* **Exercise details**
Write out exactly the lines of the entries below from the one holding "Select the 'med'" to the one holding "You are a GUI", inclusive, and leave out all other lines.

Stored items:
- - - -

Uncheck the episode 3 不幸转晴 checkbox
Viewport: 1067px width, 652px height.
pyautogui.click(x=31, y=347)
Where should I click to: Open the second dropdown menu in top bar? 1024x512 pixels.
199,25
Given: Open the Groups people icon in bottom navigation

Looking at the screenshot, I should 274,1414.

- - - -

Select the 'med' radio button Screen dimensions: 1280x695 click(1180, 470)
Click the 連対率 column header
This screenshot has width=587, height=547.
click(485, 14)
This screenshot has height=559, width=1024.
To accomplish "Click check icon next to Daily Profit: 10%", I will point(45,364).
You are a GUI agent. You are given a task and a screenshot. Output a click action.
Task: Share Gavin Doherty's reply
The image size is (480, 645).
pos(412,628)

- - - -

* **Response area**
Select the 'med' radio button Screen dimensions: 1280x695 click(1180, 470)
Click the 連対率 column header
This screenshot has width=587, height=547.
click(485, 14)
This screenshot has height=559, width=1024.
To accomplish "Click check icon next to Daily Profit: 10%", I will point(45,364).
You are a GUI agent. You are given a task and a screenshot. Output a click action.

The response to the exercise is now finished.